2.4. “Owner” shall mean any person who alone, jointly, or severally with others:
2.4.1. has legal title to any premises, dwelling, or dwelling unit, with or without accompanying actual possession thereof; or
2.4.2. has charge, care, or control of any premises, dwelling, or dwelling unit, as legal or equitable owner, or agent of the owner, or is an executor, executrix, administrator, administratrix, trustee, or guardian of the estate of the owner.
2.5. “Person” shall mean any individual, public or private corporation and its officers, partnership, association, firm, trustee, executor of an estate, the State or its departments, institution, bureau, agency, municipal corporation, county, city, political subdivision, or any legal entity recognized by law.
2.6. “Public Sewer System” shall mean a system of common sewers directly controlled by public authority.
2.7. “Sewage” shall mean a combination of liquid or water-carried wastes from residences, businesses, institutions, and other establishments with installed plumbing facilities, together with those from industrial establishments, and with such groundwater, surface water, and storm water as may be present.
2.8. “Sewer” shall mean pipes, channels, or other facilities used for the collection, transmission, treatment, and/or disposal of sewage by a publicly-owned treatment works.
2.9. “Subdivision” shall mean a lot, tract, or parcel of land that has been divided into lots, tracts, parcels, or other divisions of land for sale or development.
3.1. Jurisdiction of the Department.
3.1.1. This regulation is promulgated by the Salt Lake Valley Board of Health as authorized by Section 26A-1-121(1), Utah Code Ann., 1953 as amended and Chapter 9.04, Salt Lake County Code of Ordinances.
3.1.2. The Department is empowered to enforce this regulation as authorized by Section 26A-1-114(1)(a), in all incorporated and unincorporated areas served by the Department, Utah Code Ann., 1953 as amended and Chapter 9.04, Salt Lake County Code of Ordinances.

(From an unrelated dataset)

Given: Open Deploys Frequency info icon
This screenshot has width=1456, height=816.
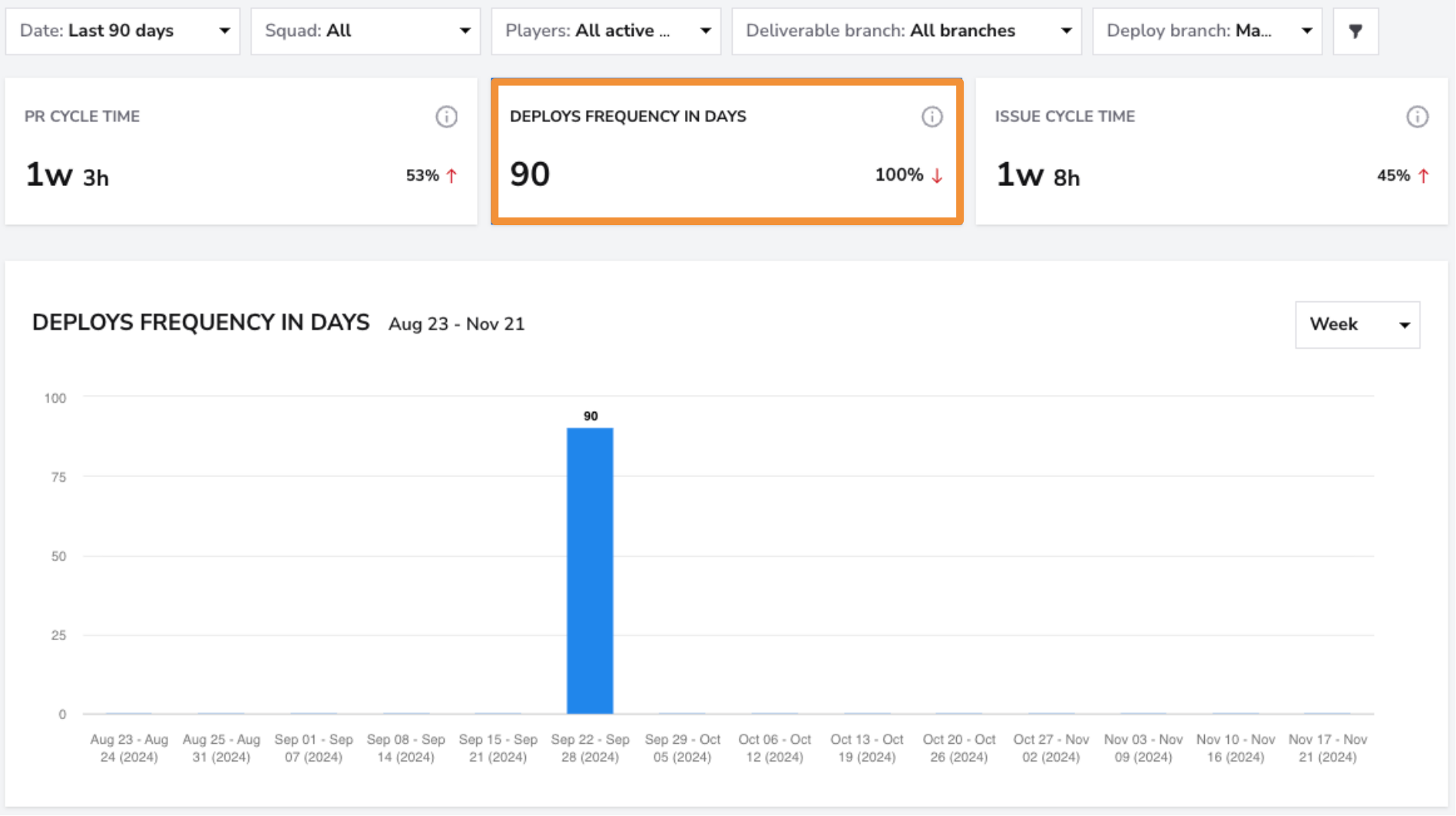Looking at the screenshot, I should [x=932, y=117].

3.2. It shall be unlawful for any person not to comply with any regulation promulgated by the Department unless granted an express variance by the Salt Lake Valley Board of Health.

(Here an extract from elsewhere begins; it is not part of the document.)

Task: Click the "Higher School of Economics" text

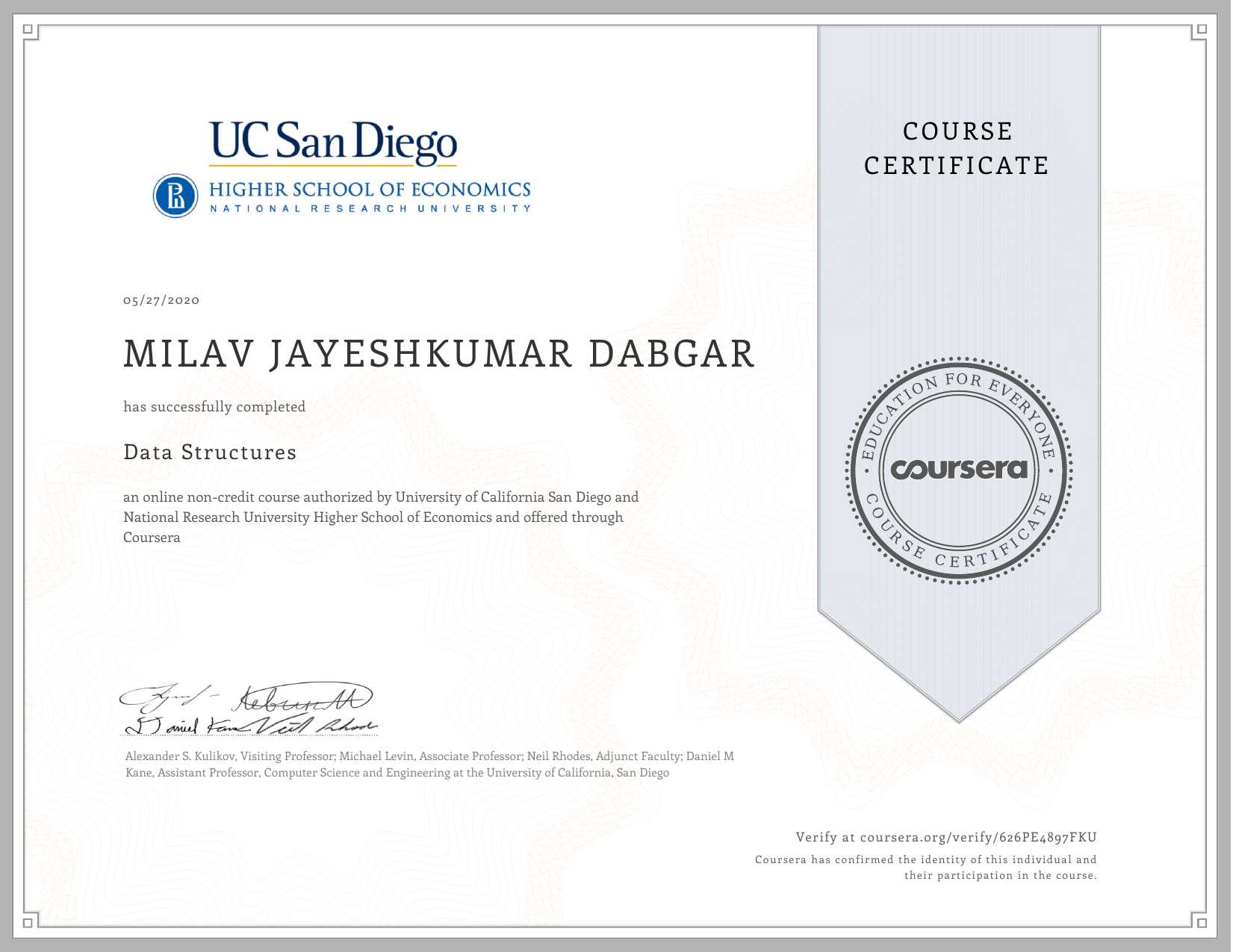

3.3. Compliance with this regulation does not constitute a defense if charged with any environmental crime or violation of any local, state, or federal law.

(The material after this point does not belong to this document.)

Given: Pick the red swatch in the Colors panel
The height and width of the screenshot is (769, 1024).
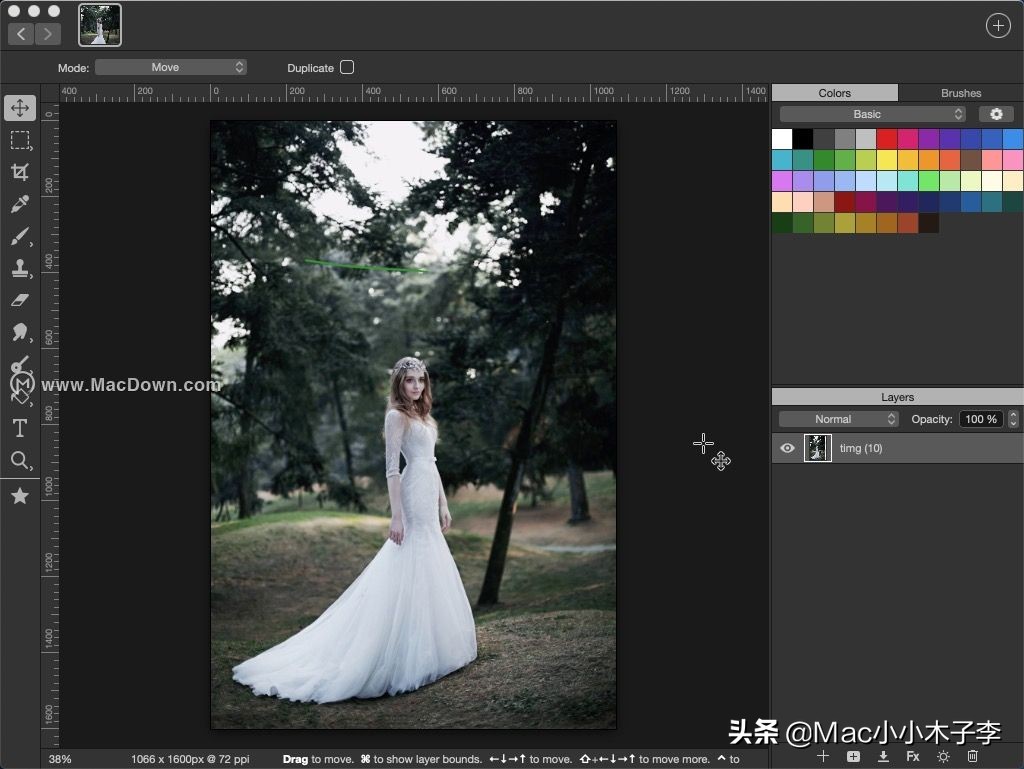Looking at the screenshot, I should click(886, 138).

3.4. Legal action taken by the Department under this Regulation does not preclude prosecution for any environmental crime that may have been committed or violation of any other local, state, or federal law.
3.5. Nothing in this regulation affects or modifies in any way the obligations or liability of any person under any other regulation or provision thereof issued by the Department, any ordinance issued by Salt Lake County or any municipality located within Salt Lake County, or any state or federally issued law, including common law. However, Departmental regulations supersede other existing local and county standards, regulations and ordinances pertaining to similar subject matter that are inconsistent.
3.6. Verbal or contractual obligations shall not diminish or remove the owner’s or other responsible person’s obligation to comply with this regulation.
3.7. Severance. If any section, subsection, sentence, clause, or phrase of this regulation is for any reason held to be invalid or unconstitutional by a decision of any court of competent jurisdiction, such decision shall not affect the validity of the remaining portions of this regulation.
4.1. Health Department Approval Required. It is a violation of this regulation to construct or to cause to be recorded any subdivision within Salt Lake County before obtaining written Subdivision Approval from the Department. Written Department approval of subdivisions shall be demonstrated by a Department representative’s signature on an approved plat.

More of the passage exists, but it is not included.